Il faut aussi se souvenir que le marché du logement a tendance à exacerber les mouvements dans les deux sens chaque fois que le marché prend un virage. Une tendance perçue dans le ralentissement de la demande et une baisse des prix ne feraient qu’encourager ces deux tendances à l’heure où les acheteurs pourraient attendre que les prix baissent encore, ce qui aura pour effet de ralentir encore plus la demande au moment même où les vendeurs pourraient se précipiter à nouveau sur les marchés pour sécuriser les prix de vente avant que d’autres baisses se produisent. Le contraire est vrai : une tendance perçue d’un relèvement de la demande et une hausse des prix pourraient encourager les acheteurs à se précipiter de nouveau sur les marchés avant que les prix remontent encore, ce qui aura pour effet d’augmenter les pressions qui pèsent sur la demande et sur les prix.
Ce ne sont que quelques‑uns des nombreux facteurs qui se répercutent sur les résultats du marché du logement et qu’il faut surveiller dans les prochains mois à l’heure où l’incertitude avivée perdure. Il est utile de tirer une conclusion en prenant un peu de recul sur la situation actuelle des prix. Dans nos précédents rapports, nous avons parlé de la nature des rajustements de prix et de leur volatilité mensuelle. Les prix peuvent augmenter et baisser dans le même mois en raison de nombreux facteurs, et en rivant les yeux sur les mouvements de prix à court terme, on peut se priver d’une vue d’ensemble, dans laquelle les prix restent assez élevés par rapport à il y a trois ans malgré tous les épisodes de baisses dont nous avons été témoins depuis.
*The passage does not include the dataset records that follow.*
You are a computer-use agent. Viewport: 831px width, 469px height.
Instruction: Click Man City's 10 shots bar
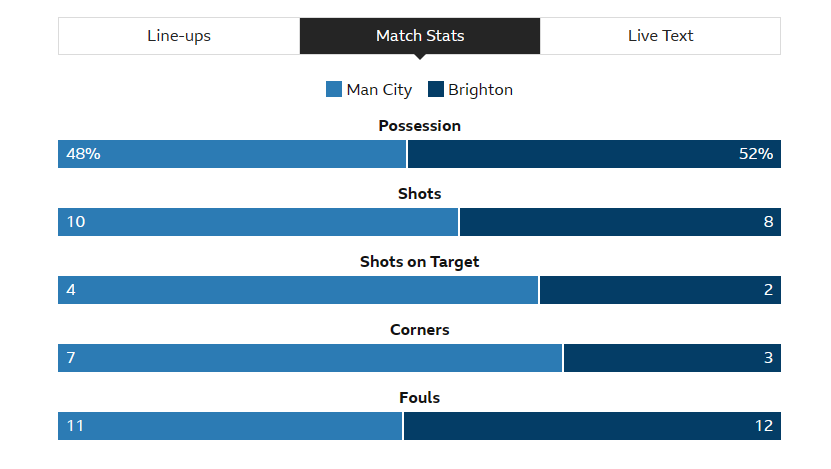[x=258, y=222]
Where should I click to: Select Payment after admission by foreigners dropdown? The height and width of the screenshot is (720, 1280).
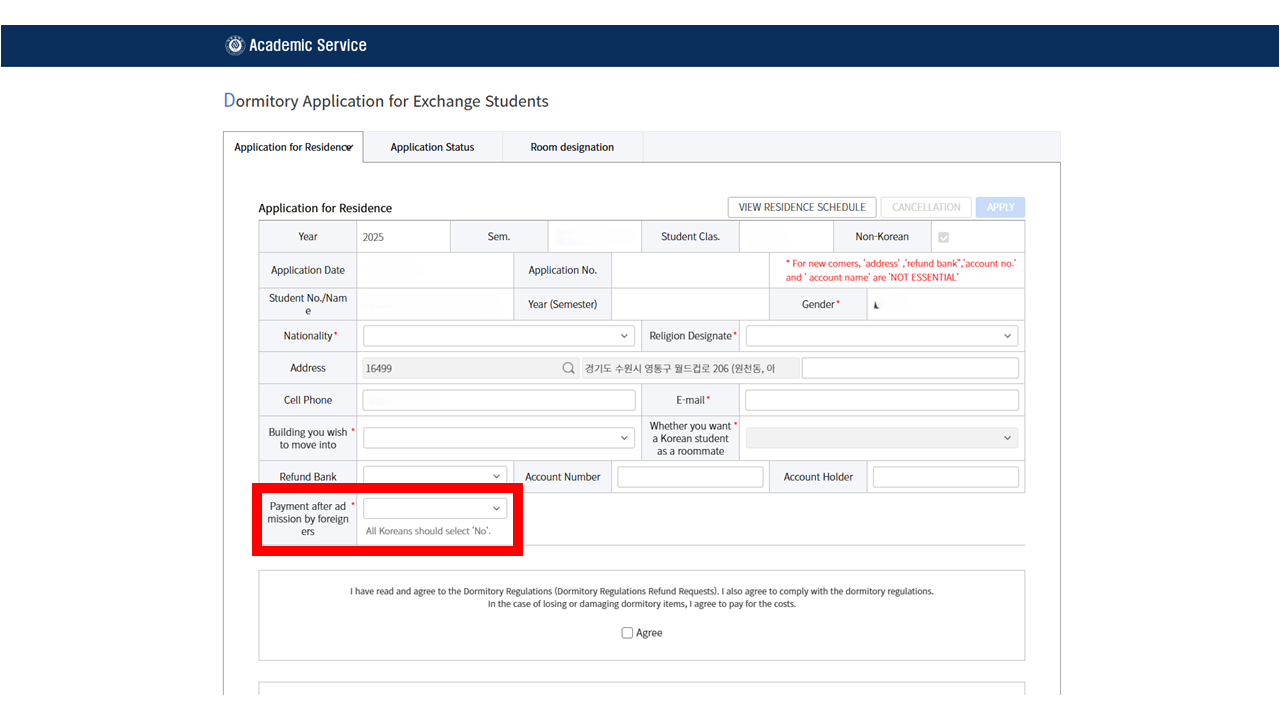coord(435,508)
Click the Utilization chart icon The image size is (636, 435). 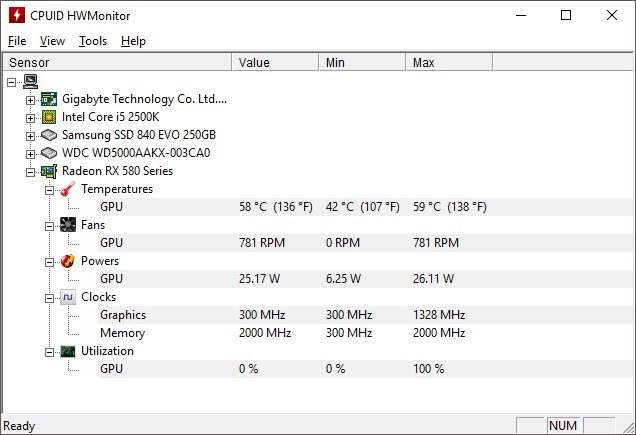[67, 351]
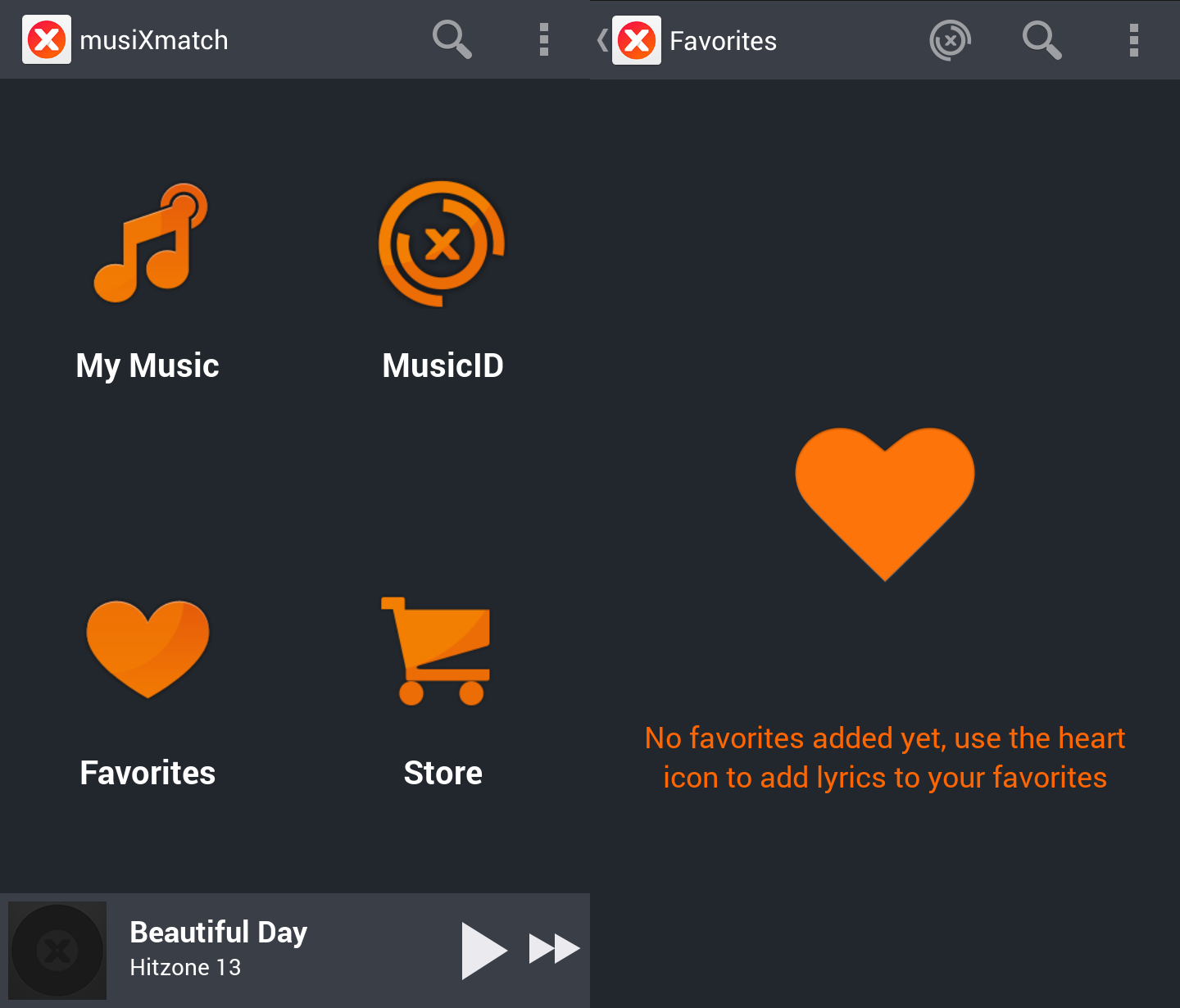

En outre, généralement, les mouvements de prix dans ces fourchettes élevées (et inabordables) ont tendance à être plus évidents dans les régions dans lesquelles les hausses depuis les jours qui ont précédé la pandémie étaient plus prononcées (et intenables).
Le graphique 3 trace, pour chaque marché, l’évolution des prix entre octobre et août 2023 et l’évolution entre les prix prépandémiques et ceux d’août 2023. À l’exception de Moncton, nous pouvons constater qu’en septembre et octobre, les prix ont baissé sur les marchés, alors que les prix d’août ont continué de gagner 40 % ou plus sur les niveaux atteints avant la pandémie, malgré la correction de l’an dernier. Nous constatons aussi que ces baisses de prix sur deux mois se concentrent essentiellement, jusqu’à maintenant, sur les marchés de l’Ontario, alors que les marchés de la Colombie‑Britannique rejoignent lentement le peloton : ces deux provinces ont connu la plus forte appréciation des prix depuis le début de la pandémie.